Nothing Lasts Forever by Mark Usyk
Posted: Oct 29 2016
I’m not exactly positive why I’m out here. I mean, I know why I loaded the canoe on the Jeep in the wind and pitch dark last night, and I know why I drove here straight from work. But I don’t know why, since I don’t expect to catch anything. Time is limited this late in the year. After work I’ve only got about two hours of light now before the stars start to glimmer in the cold fall sky, or like today, before the clouds steal away another twenty minutes by snuffing out the twilight that much earlier. I loaded up the canoe in the dark last night because it was the only time I could finally get out there to do it, and I’m here now because it’s the only light left and the closest water I can get to in a hurry. But like I said, I don’t figure on catching anything, so, why?
The 7wt is rigged up with a full sinking line, a 30lb mono leader and twelve inches of wire connected to a four inch streamer. Buck tail, flash, eyes and UV resin, I tied it last night right before loading up the canoe for no other reason than I haven’t tied anything in a couple weeks at least. The tying bench has been a pile of chaos for just as long, and I told myself if I tied something I’d need to clean the bench up first. So maybe it was just the motivation to clean that I needed. So I did. I picked everything up, placed hackles back into bags, picked up two buck tails, sorted some marabou I’d tossed into a pile like the neighbors leaves out to the curb, vacuumed feathers and hair and hung bobbins. And then I got back out a pack of hooks, a bag of strung hackles, two more buck tails, and a bundle of flash and proceeded to lay the cleaned and orderly tying bench to waste in a matter of minutes. Nothing lasts forever.

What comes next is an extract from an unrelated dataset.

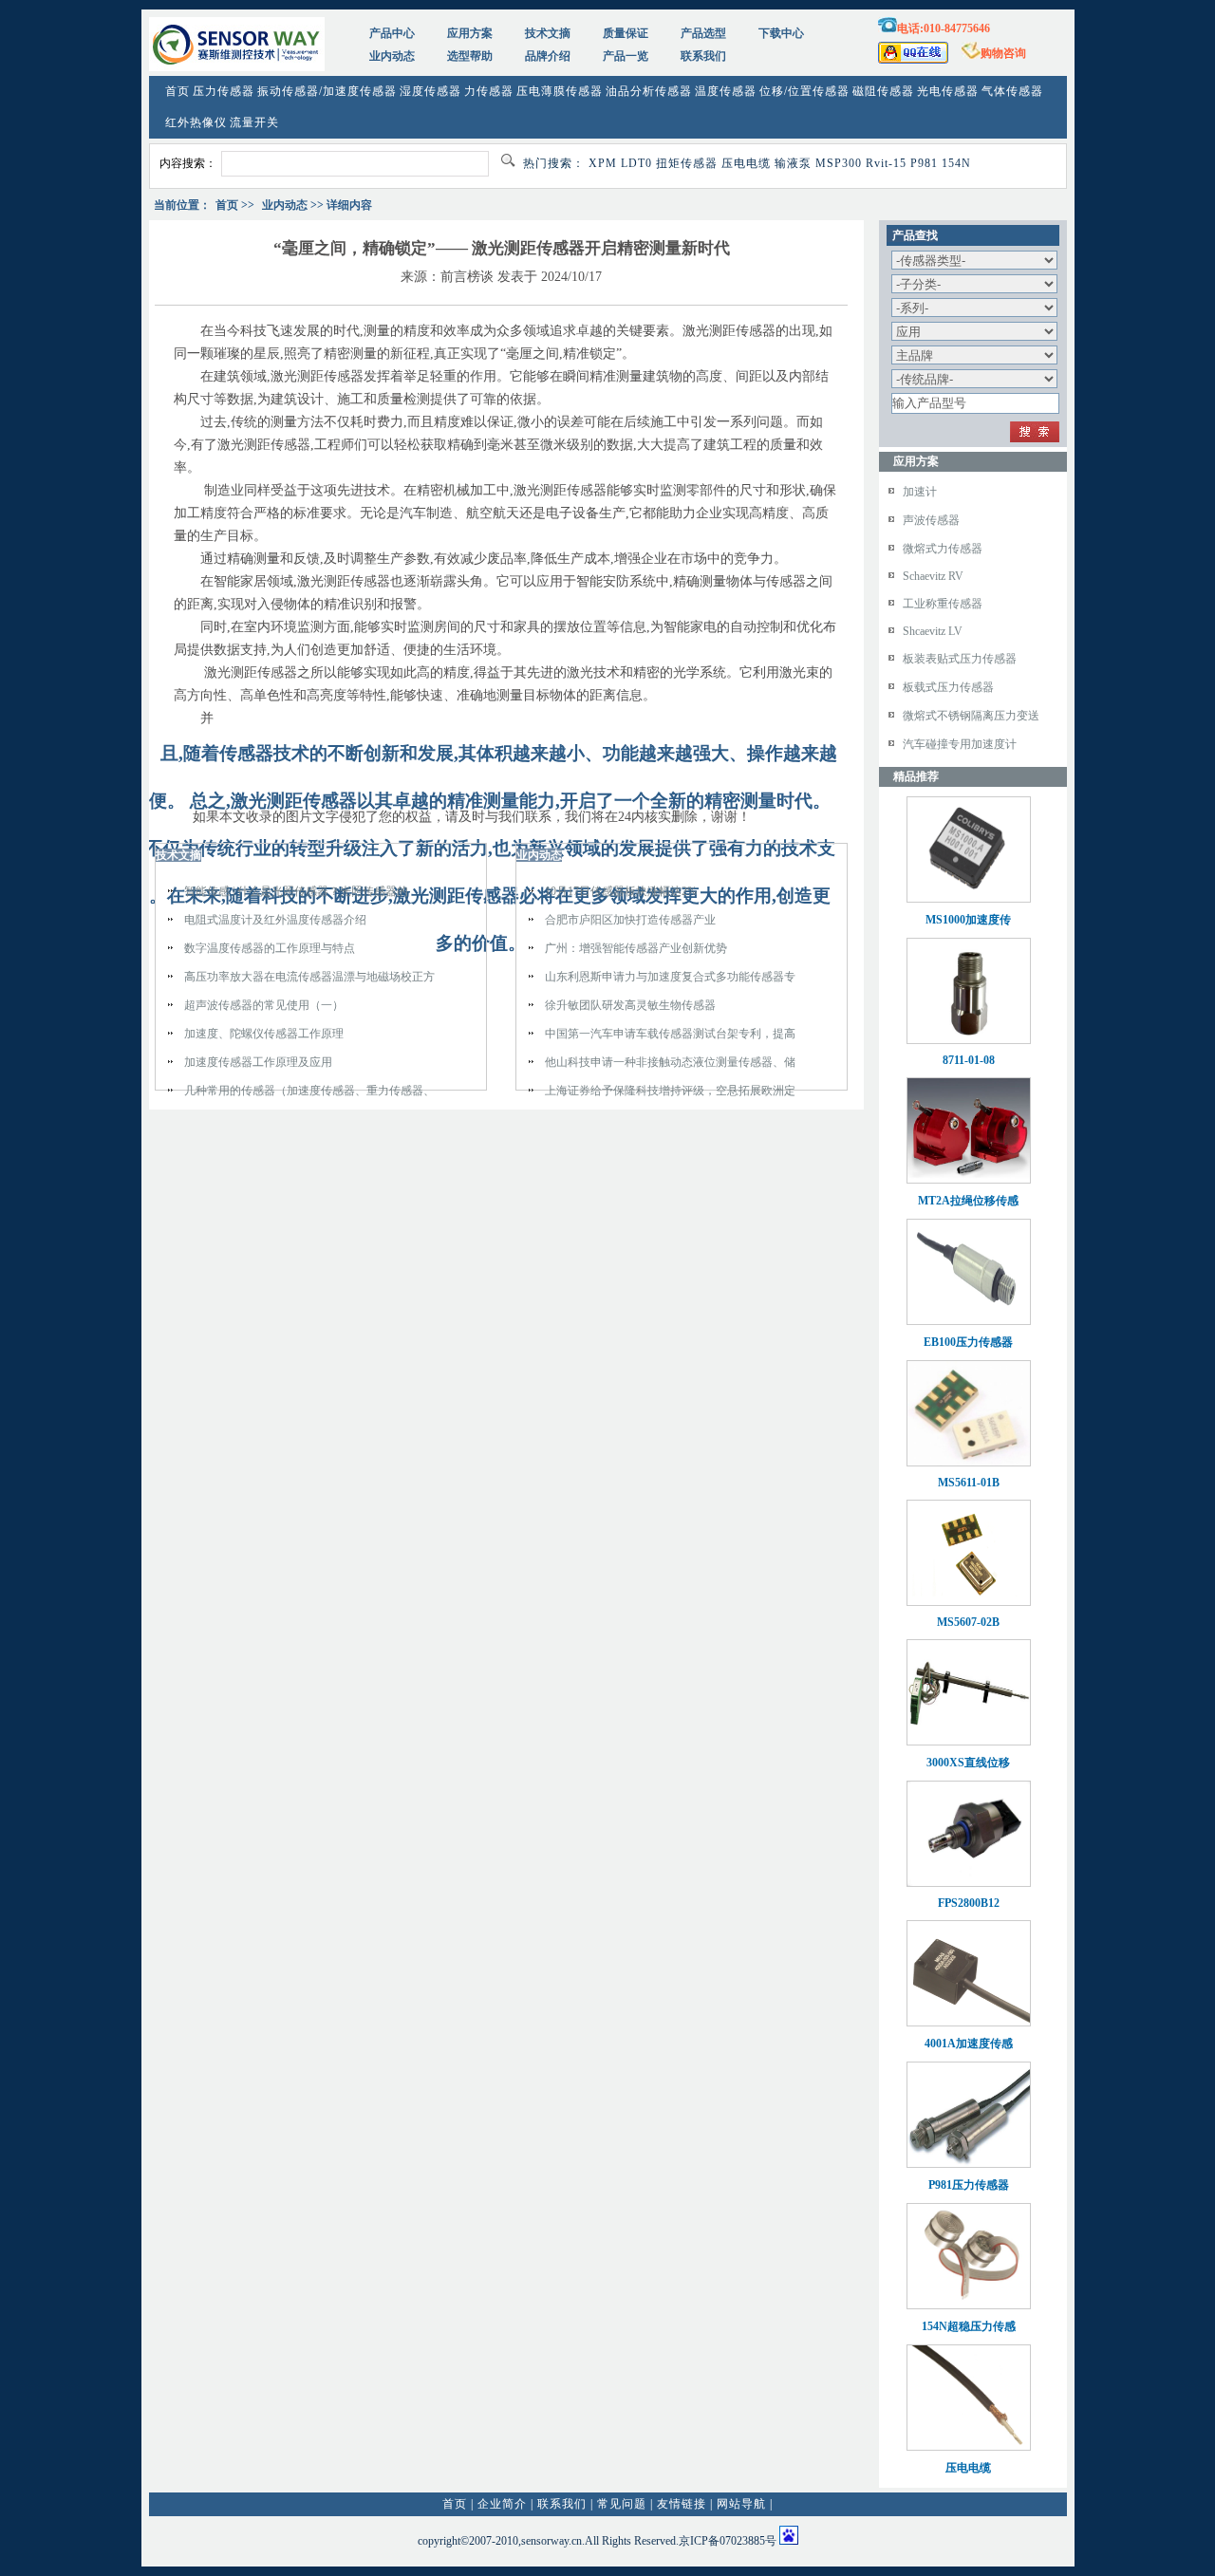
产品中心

It’s getting cold. It didn’t get much above forty today and now it’s in the upper thirties as the sun hides behind the gray clouds and drops closer to the horizon. I make a few casts to what I believe is deep water on the edge of a drop off, but who knows for sure. Well, I guy with a depth finder would know, but not me. I’m just guessing by the fact that the weeds have stopped basically, and that I can let the sinking line pull the streamer down quite a ways now and I’m still not snagging the bottom. I’m making slow retrieves, but every now and then I might give a quick short shake to add a little frantic jerk to what I feel looks like a good bait fish imitation. But for all I know there’s two pike down there swimming alongside it laughing their asses off, nudging each other now and then with tears of laughter in their eyes and motioning up to me with a head movement. Fish making jokes at my expense. Sounds reasonable.
On the trail that parallels the canal a mountain bike goes by, a wave from a gloved rider with a big winter jacket, a beanie hat, and his breath in the air. Quick short puffs. Probably Indian smoke signals for Hey stupid, it’s cold out and you’re standing out there in a canoe in the wind casting to nothing. It could be worse. I forgot gloves and it could be snowing. My fingers aren’t as cold as they could be.
The onset of fall, knowing winter is right around behind it, it sends me into a bit of a panic. It’s like suddenly getting slapped in the face with a black leather glove full of reality, that time does indeed run out for everyone sooner or later. It comes sooner for those of us in the north where the snow and ice could at any time cover our opportunities, many of them anyhow, for months. It sends me into a bit of a panic. One that has me in a canoe on a cold day after work making Hail Mary casts to fish that may or may not be there. There’s probably a story in that somewhere if I look hard enough.